● Prompt
In the records below, switch every "Identify the location of" to "Find the position of" and reproduce all lines otherwise unchanged.

● Dataset content
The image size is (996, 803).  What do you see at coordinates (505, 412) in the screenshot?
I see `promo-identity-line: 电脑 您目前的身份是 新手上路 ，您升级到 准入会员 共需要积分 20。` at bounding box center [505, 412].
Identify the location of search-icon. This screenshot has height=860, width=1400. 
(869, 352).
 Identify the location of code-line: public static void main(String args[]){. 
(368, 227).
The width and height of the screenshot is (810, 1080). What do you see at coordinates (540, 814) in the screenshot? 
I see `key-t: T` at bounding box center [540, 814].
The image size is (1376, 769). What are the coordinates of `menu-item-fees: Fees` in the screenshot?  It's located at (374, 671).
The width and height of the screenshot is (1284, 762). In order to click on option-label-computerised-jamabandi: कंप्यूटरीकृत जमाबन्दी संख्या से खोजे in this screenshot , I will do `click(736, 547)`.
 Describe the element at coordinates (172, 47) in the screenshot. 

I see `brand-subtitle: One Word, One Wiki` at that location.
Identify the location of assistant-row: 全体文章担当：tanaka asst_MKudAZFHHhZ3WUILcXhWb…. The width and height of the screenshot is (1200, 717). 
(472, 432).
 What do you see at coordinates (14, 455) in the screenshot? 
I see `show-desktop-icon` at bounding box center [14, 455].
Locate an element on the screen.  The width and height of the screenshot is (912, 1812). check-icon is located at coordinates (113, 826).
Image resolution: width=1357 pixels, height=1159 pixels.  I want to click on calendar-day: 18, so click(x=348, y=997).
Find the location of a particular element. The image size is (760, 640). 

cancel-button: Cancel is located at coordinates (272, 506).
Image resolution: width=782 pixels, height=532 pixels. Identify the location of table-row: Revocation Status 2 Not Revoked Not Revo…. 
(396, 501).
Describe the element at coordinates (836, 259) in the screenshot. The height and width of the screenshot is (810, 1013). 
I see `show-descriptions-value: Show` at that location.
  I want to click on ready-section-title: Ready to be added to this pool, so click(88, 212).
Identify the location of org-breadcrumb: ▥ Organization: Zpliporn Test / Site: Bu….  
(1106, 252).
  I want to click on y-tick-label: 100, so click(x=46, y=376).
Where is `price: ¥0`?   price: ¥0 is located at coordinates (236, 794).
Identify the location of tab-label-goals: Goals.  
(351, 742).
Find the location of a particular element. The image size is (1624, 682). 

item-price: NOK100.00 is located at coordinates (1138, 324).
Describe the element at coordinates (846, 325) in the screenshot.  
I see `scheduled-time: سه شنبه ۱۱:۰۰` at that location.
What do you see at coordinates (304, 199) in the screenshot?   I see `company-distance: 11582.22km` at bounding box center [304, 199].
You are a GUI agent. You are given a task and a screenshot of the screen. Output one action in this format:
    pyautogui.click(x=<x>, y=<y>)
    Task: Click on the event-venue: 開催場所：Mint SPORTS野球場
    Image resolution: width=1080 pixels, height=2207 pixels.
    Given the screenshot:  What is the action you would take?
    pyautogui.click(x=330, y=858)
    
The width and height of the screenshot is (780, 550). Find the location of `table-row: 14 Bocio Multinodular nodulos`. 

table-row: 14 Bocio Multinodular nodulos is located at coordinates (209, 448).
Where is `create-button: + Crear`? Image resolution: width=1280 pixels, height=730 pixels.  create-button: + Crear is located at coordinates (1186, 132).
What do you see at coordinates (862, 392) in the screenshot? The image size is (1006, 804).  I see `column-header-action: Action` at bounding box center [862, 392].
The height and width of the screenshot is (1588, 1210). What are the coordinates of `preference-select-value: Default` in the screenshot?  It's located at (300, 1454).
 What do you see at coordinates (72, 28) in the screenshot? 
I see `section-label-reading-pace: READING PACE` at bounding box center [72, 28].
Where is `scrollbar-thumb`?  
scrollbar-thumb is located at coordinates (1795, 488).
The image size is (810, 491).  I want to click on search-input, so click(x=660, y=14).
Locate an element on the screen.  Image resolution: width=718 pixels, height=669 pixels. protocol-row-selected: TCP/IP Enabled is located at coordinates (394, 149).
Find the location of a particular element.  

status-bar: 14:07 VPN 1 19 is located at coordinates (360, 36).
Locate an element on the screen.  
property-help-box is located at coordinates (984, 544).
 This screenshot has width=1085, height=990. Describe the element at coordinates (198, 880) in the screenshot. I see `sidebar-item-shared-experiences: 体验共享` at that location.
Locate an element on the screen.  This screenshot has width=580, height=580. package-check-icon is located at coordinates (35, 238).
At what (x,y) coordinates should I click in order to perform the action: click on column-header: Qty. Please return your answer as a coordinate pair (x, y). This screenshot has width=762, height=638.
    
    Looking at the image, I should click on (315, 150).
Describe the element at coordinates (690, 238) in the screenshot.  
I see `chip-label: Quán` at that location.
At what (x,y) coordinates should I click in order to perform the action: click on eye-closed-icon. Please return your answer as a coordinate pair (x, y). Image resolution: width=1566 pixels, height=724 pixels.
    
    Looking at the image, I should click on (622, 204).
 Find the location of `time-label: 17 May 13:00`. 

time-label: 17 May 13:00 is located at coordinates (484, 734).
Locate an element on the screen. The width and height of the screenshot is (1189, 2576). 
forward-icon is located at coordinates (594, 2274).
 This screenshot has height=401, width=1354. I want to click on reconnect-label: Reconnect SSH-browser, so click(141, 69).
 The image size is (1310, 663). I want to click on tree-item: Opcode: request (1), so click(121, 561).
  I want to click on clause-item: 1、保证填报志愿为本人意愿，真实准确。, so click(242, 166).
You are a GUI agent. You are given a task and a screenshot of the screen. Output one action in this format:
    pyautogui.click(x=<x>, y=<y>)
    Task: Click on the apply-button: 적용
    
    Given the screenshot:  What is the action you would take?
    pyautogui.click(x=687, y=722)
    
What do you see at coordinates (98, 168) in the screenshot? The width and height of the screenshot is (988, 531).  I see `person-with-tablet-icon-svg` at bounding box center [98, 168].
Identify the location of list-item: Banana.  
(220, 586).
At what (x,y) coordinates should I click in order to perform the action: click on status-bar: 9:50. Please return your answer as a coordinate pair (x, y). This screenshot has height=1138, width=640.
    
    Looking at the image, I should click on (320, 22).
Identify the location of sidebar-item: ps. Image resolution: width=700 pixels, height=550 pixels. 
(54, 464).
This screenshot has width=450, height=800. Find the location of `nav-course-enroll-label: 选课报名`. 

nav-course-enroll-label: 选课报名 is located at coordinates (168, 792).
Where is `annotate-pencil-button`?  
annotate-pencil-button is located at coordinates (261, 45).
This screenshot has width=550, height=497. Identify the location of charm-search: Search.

● Answer to this problem
The image size is (996, 803).  What do you see at coordinates (505, 412) in the screenshot?
I see `promo-identity-line: 电脑 您目前的身份是 新手上路 ，您升级到 准入会员 共需要积分 20。` at bounding box center [505, 412].
Find the position of search-icon. This screenshot has height=860, width=1400. 
(869, 352).
 Find the position of code-line: public static void main(String args[]){. 
(368, 227).
The width and height of the screenshot is (810, 1080). What do you see at coordinates (540, 814) in the screenshot? 
I see `key-t: T` at bounding box center [540, 814].
The image size is (1376, 769). What are the coordinates of `menu-item-fees: Fees` in the screenshot?  It's located at (374, 671).
The width and height of the screenshot is (1284, 762). In order to click on option-label-computerised-jamabandi: कंप्यूटरीकृत जमाबन्दी संख्या से खोजे in this screenshot , I will do `click(736, 547)`.
 Describe the element at coordinates (172, 47) in the screenshot. 

I see `brand-subtitle: One Word, One Wiki` at that location.
Find the position of assistant-row: 全体文章担当：tanaka asst_MKudAZFHHhZ3WUILcXhWb…. The width and height of the screenshot is (1200, 717). 
(472, 432).
 What do you see at coordinates (14, 455) in the screenshot? 
I see `show-desktop-icon` at bounding box center [14, 455].
Locate an element on the screen.  The width and height of the screenshot is (912, 1812). check-icon is located at coordinates (113, 826).
Image resolution: width=1357 pixels, height=1159 pixels.  I want to click on calendar-day: 18, so click(x=348, y=997).
Find the location of a particular element. The image size is (760, 640). 

cancel-button: Cancel is located at coordinates (272, 506).
Image resolution: width=782 pixels, height=532 pixels. Find the position of table-row: Revocation Status 2 Not Revoked Not Revo…. 
(396, 501).
Describe the element at coordinates (836, 259) in the screenshot. The height and width of the screenshot is (810, 1013). 
I see `show-descriptions-value: Show` at that location.
  I want to click on ready-section-title: Ready to be added to this pool, so click(88, 212).
Find the position of org-breadcrumb: ▥ Organization: Zpliporn Test / Site: Bu….  
(1106, 252).
  I want to click on y-tick-label: 100, so click(x=46, y=376).
Where is `price: ¥0`?   price: ¥0 is located at coordinates (236, 794).
Find the position of tab-label-goals: Goals.  
(351, 742).
Find the location of a particular element. The image size is (1624, 682). 

item-price: NOK100.00 is located at coordinates (1138, 324).
Describe the element at coordinates (846, 325) in the screenshot.  
I see `scheduled-time: سه شنبه ۱۱:۰۰` at that location.
What do you see at coordinates (304, 199) in the screenshot?   I see `company-distance: 11582.22km` at bounding box center [304, 199].
You are a GUI agent. You are given a task and a screenshot of the screen. Output one action in this format:
    pyautogui.click(x=<x>, y=<y>)
    Task: Click on the event-venue: 開催場所：Mint SPORTS野球場
    Image resolution: width=1080 pixels, height=2207 pixels.
    Given the screenshot:  What is the action you would take?
    pyautogui.click(x=330, y=858)
    
The width and height of the screenshot is (780, 550). Find the location of `table-row: 14 Bocio Multinodular nodulos`. 

table-row: 14 Bocio Multinodular nodulos is located at coordinates (209, 448).
Where is `create-button: + Crear`? Image resolution: width=1280 pixels, height=730 pixels.  create-button: + Crear is located at coordinates (1186, 132).
What do you see at coordinates (862, 392) in the screenshot? The image size is (1006, 804).  I see `column-header-action: Action` at bounding box center [862, 392].
The height and width of the screenshot is (1588, 1210). What are the coordinates of `preference-select-value: Default` in the screenshot?  It's located at (300, 1454).
 What do you see at coordinates (72, 28) in the screenshot? 
I see `section-label-reading-pace: READING PACE` at bounding box center [72, 28].
Where is `scrollbar-thumb`?  
scrollbar-thumb is located at coordinates (1795, 488).
The image size is (810, 491).  I want to click on search-input, so click(x=660, y=14).
Locate an element on the screen.  Image resolution: width=718 pixels, height=669 pixels. protocol-row-selected: TCP/IP Enabled is located at coordinates (394, 149).
Find the location of a particular element.  

status-bar: 14:07 VPN 1 19 is located at coordinates (360, 36).
Locate an element on the screen.  
property-help-box is located at coordinates (984, 544).
 This screenshot has width=1085, height=990. Describe the element at coordinates (198, 880) in the screenshot. I see `sidebar-item-shared-experiences: 体验共享` at that location.
Locate an element on the screen.  This screenshot has width=580, height=580. package-check-icon is located at coordinates (35, 238).
At what (x,y) coordinates should I click in order to perform the action: click on column-header: Qty. Please return your answer as a coordinate pair (x, y). This screenshot has width=762, height=638.
    
    Looking at the image, I should click on (315, 150).
Describe the element at coordinates (690, 238) in the screenshot.  
I see `chip-label: Quán` at that location.
At what (x,y) coordinates should I click in order to perform the action: click on eye-closed-icon. Please return your answer as a coordinate pair (x, y). Image resolution: width=1566 pixels, height=724 pixels.
    
    Looking at the image, I should click on (622, 204).
 Find the location of `time-label: 17 May 13:00`. 

time-label: 17 May 13:00 is located at coordinates (484, 734).
Locate an element on the screen. The width and height of the screenshot is (1189, 2576). 
forward-icon is located at coordinates (594, 2274).
 This screenshot has height=401, width=1354. I want to click on reconnect-label: Reconnect SSH-browser, so click(141, 69).
 The image size is (1310, 663). I want to click on tree-item: Opcode: request (1), so click(121, 561).
  I want to click on clause-item: 1、保证填报志愿为本人意愿，真实准确。, so click(242, 166).
You are a GUI agent. You are given a task and a screenshot of the screen. Output one action in this format:
    pyautogui.click(x=<x>, y=<y>)
    Task: Click on the apply-button: 적용
    
    Given the screenshot:  What is the action you would take?
    pyautogui.click(x=687, y=722)
    
What do you see at coordinates (98, 168) in the screenshot? The width and height of the screenshot is (988, 531).  I see `person-with-tablet-icon-svg` at bounding box center [98, 168].
Find the position of list-item: Banana.  
(220, 586).
At what (x,y) coordinates should I click in order to perform the action: click on status-bar: 9:50. Please return your answer as a coordinate pair (x, y). This screenshot has height=1138, width=640.
    
    Looking at the image, I should click on (320, 22).
Find the position of sidebar-item: ps. Image resolution: width=700 pixels, height=550 pixels. 
(54, 464).
This screenshot has width=450, height=800. Find the location of `nav-course-enroll-label: 选课报名`. 

nav-course-enroll-label: 选课报名 is located at coordinates (168, 792).
Where is `annotate-pencil-button`?  
annotate-pencil-button is located at coordinates (261, 45).
This screenshot has width=550, height=497. Find the position of charm-search: Search.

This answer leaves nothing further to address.